[TASK MATERIAL — start]

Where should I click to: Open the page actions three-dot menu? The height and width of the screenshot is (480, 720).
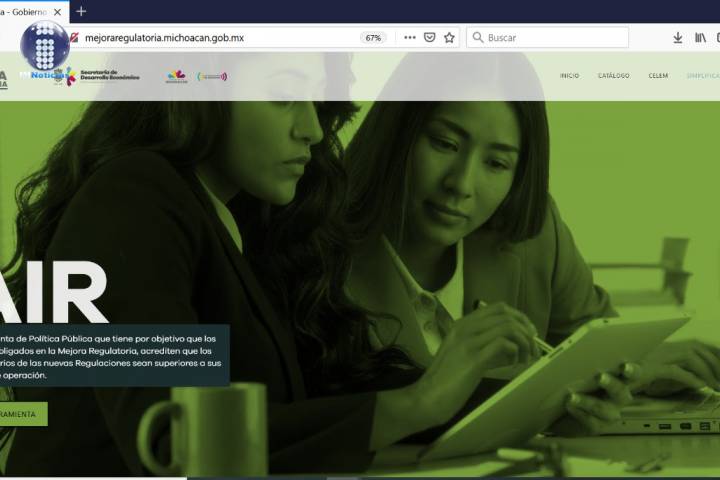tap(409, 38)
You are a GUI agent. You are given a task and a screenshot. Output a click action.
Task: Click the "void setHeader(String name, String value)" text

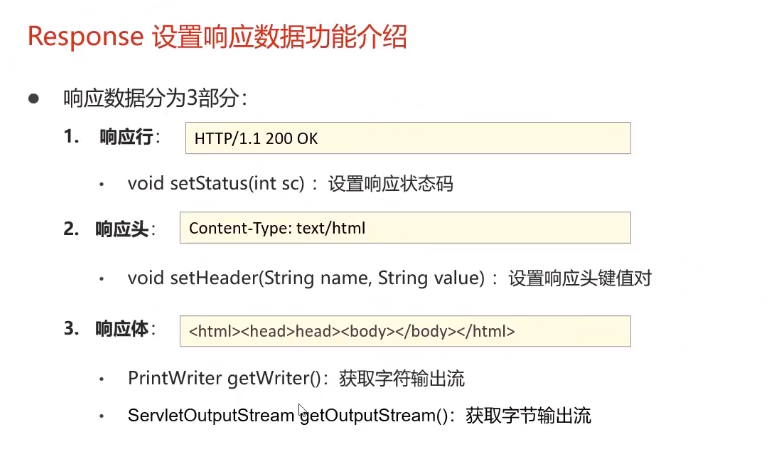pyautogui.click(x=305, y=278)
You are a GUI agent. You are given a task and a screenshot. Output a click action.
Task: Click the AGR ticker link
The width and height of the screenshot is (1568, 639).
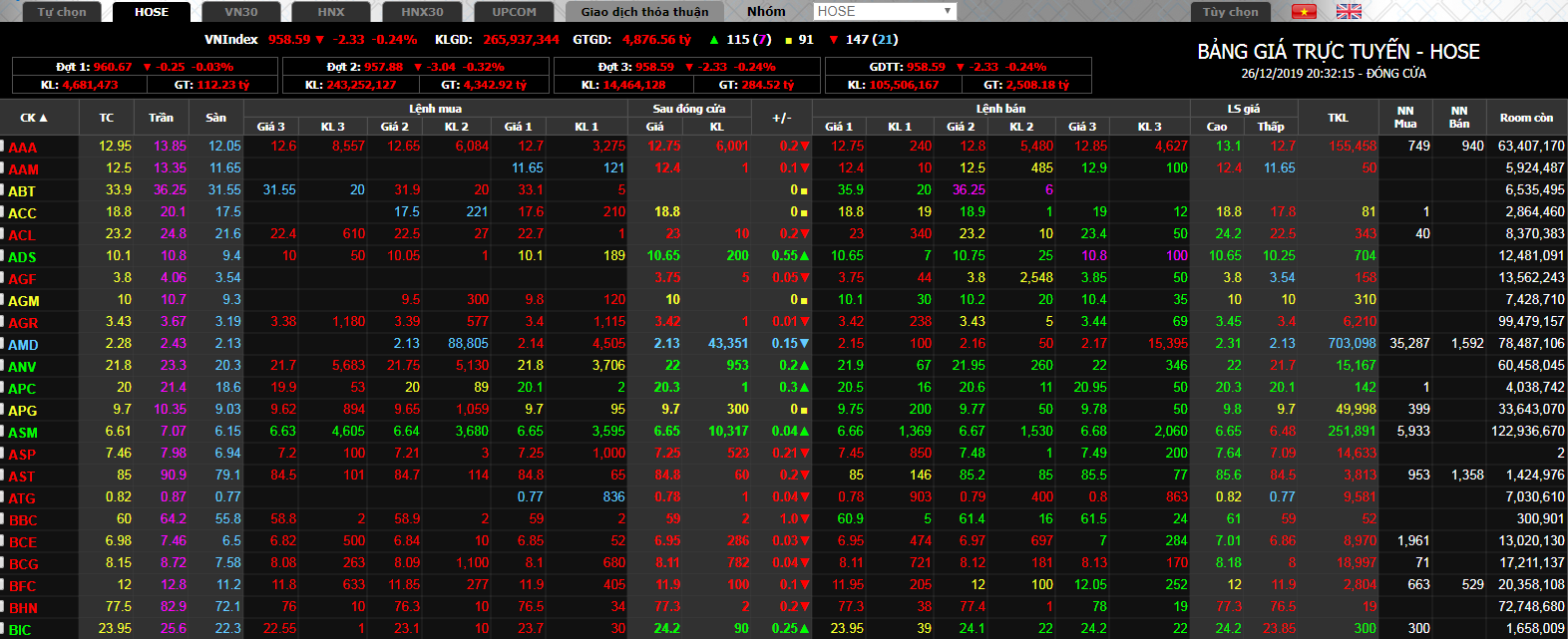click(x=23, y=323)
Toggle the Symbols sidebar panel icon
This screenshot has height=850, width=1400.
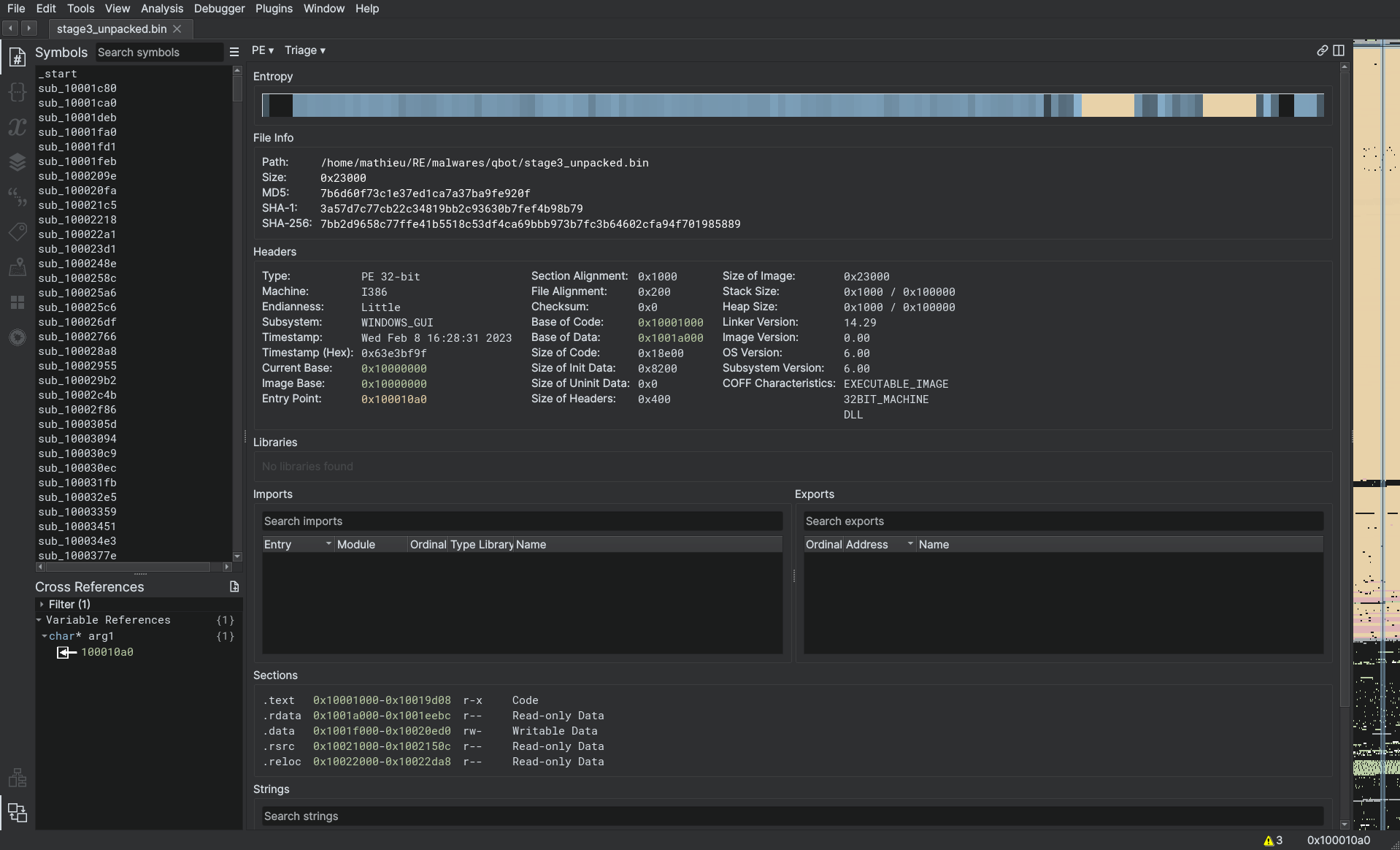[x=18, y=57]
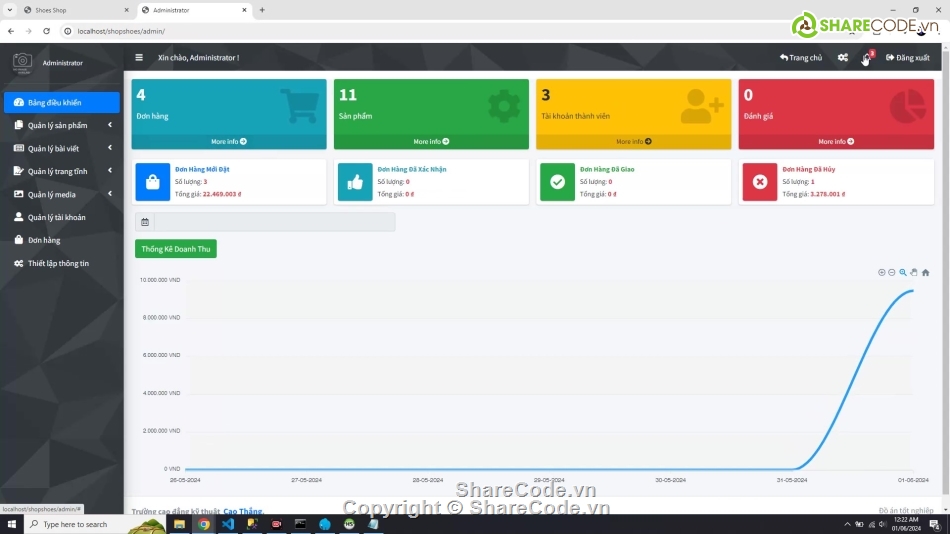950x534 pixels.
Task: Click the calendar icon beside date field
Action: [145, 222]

[TASK MATERIAL — finish]
[TASK MATERIAL — start]

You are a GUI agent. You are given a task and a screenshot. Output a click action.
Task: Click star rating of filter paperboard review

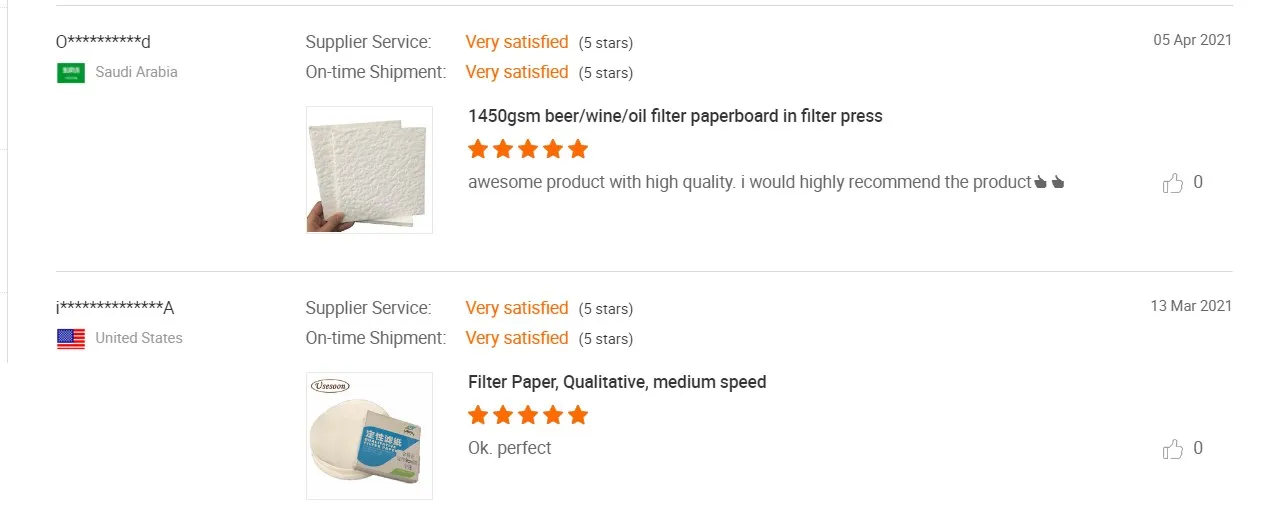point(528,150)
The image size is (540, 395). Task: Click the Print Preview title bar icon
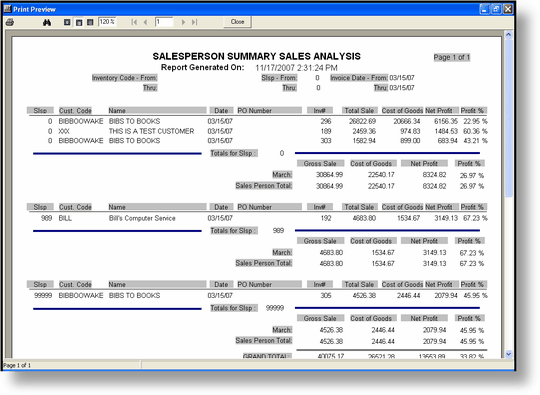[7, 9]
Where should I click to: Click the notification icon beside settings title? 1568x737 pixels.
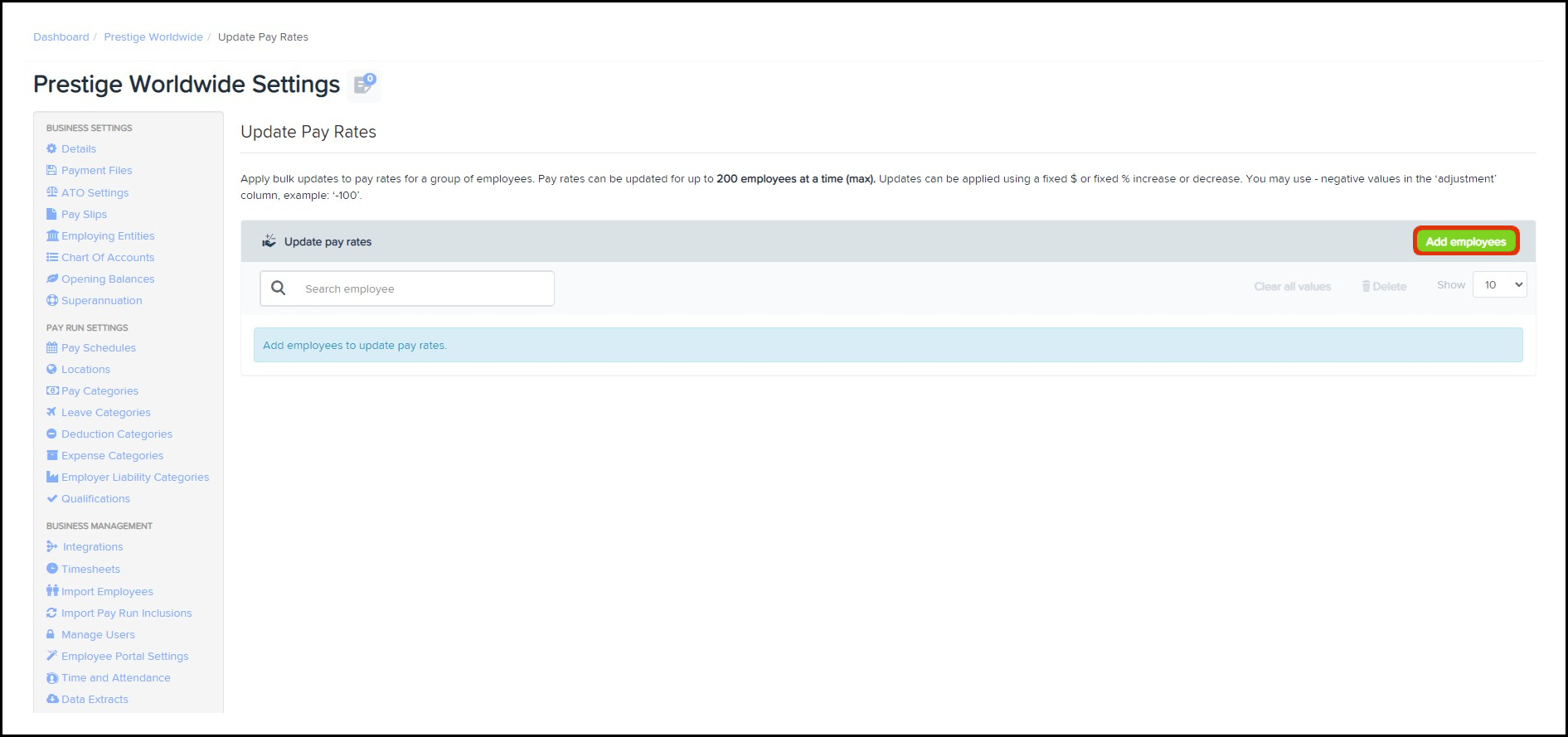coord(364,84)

[TASK MATERIAL — finish]
[TASK MATERIAL — start]

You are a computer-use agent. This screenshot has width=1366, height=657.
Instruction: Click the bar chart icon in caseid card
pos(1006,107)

[TASK MATERIAL — finish]

• _WHAT THE TASK ASKS_:
Repeat exactly, and only, the entries from the line with "Where should I click to: Open" through the line with "Task: Click the AGR ticker link". Pictures are skipped.

• _EXERCISE ANSWER_:
Where should I click to: Open the page actions three-dot menu? The height and width of the screenshot is (480, 720).
tap(409, 38)
You are a GUI agent. You are given a task and a screenshot. Output a click action.
Task: Click the "void setHeader(String name, String value)" text

pyautogui.click(x=305, y=278)
You are a GUI agent. You are given a task and a screenshot. Output a click action.
Task: Click the AGR ticker link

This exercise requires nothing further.